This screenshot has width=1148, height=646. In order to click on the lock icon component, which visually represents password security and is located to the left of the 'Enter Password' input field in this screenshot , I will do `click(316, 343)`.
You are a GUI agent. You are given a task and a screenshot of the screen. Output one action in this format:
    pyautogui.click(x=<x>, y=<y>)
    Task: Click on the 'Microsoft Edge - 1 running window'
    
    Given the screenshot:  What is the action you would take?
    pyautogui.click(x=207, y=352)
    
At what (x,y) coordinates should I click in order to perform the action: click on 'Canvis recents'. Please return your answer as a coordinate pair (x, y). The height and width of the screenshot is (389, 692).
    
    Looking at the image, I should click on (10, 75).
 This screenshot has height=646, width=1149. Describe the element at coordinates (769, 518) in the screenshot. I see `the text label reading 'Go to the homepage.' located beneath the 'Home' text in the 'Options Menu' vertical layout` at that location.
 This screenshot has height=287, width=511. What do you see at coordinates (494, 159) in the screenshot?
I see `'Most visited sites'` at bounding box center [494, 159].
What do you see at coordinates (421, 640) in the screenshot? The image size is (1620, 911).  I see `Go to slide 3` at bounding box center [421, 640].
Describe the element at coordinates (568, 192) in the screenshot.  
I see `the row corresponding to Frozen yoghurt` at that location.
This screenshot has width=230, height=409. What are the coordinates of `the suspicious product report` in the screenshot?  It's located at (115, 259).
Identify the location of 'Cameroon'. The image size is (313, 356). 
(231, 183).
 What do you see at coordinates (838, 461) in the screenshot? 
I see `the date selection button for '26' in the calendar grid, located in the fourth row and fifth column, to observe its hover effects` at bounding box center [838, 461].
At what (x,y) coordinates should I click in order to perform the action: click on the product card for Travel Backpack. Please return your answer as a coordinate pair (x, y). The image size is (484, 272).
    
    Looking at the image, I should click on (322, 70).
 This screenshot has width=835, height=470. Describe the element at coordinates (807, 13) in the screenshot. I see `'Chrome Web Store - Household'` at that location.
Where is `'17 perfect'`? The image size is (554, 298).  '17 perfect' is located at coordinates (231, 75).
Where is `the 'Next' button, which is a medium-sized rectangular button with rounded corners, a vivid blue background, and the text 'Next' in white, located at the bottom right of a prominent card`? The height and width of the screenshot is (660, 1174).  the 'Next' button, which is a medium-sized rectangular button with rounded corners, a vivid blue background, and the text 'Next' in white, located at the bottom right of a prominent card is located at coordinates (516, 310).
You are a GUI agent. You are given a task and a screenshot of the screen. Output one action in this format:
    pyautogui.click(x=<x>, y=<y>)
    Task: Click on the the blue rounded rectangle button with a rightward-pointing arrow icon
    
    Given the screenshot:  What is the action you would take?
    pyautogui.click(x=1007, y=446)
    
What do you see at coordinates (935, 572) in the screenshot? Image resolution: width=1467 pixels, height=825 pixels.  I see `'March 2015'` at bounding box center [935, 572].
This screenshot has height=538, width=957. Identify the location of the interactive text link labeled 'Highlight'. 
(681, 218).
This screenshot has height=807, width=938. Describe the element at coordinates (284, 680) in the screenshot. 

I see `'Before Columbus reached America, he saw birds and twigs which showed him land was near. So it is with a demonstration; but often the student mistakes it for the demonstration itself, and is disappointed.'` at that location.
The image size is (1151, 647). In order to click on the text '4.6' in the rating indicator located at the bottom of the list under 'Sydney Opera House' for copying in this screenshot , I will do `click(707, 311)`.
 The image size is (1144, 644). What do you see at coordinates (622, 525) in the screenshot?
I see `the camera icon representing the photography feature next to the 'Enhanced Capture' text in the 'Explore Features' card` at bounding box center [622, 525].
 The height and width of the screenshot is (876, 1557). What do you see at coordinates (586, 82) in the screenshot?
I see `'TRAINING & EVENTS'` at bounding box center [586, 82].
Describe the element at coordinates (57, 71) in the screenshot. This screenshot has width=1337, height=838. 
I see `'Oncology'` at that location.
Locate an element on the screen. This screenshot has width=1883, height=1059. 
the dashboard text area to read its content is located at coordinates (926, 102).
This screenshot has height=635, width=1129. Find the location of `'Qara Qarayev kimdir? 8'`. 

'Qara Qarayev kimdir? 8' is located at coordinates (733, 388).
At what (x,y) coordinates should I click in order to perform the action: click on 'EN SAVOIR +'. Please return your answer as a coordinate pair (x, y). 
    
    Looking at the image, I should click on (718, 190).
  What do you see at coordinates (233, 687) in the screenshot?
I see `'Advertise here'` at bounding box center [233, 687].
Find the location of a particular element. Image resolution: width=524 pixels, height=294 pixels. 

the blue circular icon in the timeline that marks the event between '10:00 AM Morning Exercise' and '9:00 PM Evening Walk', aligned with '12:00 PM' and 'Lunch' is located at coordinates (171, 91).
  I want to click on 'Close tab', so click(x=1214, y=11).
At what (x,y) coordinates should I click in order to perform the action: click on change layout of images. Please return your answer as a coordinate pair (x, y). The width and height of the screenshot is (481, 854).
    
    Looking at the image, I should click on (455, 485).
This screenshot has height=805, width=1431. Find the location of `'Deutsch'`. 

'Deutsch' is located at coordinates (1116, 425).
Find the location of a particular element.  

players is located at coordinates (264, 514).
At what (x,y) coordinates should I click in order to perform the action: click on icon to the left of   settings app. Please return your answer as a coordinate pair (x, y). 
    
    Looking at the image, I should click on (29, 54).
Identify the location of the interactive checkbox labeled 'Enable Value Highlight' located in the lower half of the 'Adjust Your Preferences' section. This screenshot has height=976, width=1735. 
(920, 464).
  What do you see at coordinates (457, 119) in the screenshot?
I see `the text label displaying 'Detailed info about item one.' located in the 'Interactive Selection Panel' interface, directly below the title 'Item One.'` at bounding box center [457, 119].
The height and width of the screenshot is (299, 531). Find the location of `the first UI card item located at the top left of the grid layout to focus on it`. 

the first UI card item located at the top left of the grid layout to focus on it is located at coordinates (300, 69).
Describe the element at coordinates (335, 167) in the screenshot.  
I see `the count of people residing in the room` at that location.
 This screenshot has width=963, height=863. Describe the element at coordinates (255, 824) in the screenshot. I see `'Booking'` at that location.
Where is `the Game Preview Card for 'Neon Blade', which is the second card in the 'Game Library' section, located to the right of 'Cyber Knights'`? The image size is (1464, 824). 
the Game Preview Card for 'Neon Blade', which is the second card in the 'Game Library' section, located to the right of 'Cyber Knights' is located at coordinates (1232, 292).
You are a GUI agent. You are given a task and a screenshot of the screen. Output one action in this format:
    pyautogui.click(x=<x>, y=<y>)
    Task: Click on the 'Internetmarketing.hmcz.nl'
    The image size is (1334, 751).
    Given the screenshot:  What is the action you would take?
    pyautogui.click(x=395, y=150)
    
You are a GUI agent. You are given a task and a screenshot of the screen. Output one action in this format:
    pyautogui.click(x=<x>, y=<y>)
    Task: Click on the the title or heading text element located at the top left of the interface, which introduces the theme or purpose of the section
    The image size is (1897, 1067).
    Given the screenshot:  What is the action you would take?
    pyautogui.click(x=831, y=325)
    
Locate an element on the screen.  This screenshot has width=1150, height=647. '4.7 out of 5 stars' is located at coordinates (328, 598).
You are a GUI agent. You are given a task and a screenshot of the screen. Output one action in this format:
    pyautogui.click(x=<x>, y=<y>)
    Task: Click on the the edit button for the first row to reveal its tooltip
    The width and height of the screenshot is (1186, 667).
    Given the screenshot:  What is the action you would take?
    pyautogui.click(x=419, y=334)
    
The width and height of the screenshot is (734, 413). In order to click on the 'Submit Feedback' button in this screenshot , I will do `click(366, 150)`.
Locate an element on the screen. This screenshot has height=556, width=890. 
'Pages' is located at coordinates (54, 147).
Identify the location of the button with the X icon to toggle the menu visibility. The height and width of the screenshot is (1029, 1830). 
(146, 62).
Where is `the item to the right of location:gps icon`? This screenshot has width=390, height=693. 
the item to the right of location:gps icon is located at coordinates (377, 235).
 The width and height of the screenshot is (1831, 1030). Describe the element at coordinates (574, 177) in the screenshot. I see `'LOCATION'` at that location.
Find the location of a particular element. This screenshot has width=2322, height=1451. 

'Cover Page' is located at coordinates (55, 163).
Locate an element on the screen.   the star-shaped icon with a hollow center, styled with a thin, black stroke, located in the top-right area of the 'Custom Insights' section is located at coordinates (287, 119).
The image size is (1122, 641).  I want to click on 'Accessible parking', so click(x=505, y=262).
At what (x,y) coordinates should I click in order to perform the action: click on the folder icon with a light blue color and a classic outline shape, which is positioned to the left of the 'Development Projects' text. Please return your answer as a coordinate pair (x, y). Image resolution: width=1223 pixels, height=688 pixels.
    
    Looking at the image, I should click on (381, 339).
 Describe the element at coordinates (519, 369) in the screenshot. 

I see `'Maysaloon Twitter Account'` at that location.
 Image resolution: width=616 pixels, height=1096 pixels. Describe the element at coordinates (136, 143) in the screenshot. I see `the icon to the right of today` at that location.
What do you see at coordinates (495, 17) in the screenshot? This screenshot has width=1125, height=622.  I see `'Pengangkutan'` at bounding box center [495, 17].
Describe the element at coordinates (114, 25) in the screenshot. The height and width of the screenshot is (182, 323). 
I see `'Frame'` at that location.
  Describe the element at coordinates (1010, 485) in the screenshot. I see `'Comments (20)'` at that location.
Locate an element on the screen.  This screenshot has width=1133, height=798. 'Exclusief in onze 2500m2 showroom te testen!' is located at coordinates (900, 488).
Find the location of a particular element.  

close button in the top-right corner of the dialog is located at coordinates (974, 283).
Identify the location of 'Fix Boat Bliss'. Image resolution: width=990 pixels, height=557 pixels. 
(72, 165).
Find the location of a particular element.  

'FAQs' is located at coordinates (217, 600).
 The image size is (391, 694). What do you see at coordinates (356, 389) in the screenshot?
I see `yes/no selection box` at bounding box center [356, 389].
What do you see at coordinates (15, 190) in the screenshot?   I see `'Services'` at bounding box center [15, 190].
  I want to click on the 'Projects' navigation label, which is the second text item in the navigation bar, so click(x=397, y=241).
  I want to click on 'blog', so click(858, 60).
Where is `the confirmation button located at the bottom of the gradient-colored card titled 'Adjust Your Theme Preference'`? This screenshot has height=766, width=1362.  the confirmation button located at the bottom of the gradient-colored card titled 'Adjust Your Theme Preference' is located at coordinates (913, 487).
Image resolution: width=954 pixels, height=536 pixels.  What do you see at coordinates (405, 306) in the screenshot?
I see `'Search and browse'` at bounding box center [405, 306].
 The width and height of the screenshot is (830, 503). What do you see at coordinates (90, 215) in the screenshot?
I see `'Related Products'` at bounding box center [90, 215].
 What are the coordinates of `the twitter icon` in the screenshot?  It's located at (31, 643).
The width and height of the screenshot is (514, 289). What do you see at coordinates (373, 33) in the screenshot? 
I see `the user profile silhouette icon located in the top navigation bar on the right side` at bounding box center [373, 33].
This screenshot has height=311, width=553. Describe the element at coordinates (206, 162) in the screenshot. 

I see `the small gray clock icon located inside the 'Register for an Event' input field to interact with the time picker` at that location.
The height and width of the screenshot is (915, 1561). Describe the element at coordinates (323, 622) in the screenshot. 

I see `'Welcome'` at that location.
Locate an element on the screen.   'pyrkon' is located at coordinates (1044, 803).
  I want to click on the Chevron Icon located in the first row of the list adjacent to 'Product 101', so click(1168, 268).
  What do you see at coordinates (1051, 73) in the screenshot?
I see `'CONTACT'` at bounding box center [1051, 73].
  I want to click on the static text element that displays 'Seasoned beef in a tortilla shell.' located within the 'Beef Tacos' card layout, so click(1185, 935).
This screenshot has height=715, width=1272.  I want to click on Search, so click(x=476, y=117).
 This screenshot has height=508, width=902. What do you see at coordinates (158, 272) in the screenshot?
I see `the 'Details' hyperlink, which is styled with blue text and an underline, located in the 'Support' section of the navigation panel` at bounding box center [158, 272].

Written instruction
From the rows above, pull out every line that contains the string "kimdir" and copy each one unchanged.

Answer to the exercise
This screenshot has height=635, width=1129. Find the location of `'Qara Qarayev kimdir? 8'`. 
'Qara Qarayev kimdir? 8' is located at coordinates (733, 388).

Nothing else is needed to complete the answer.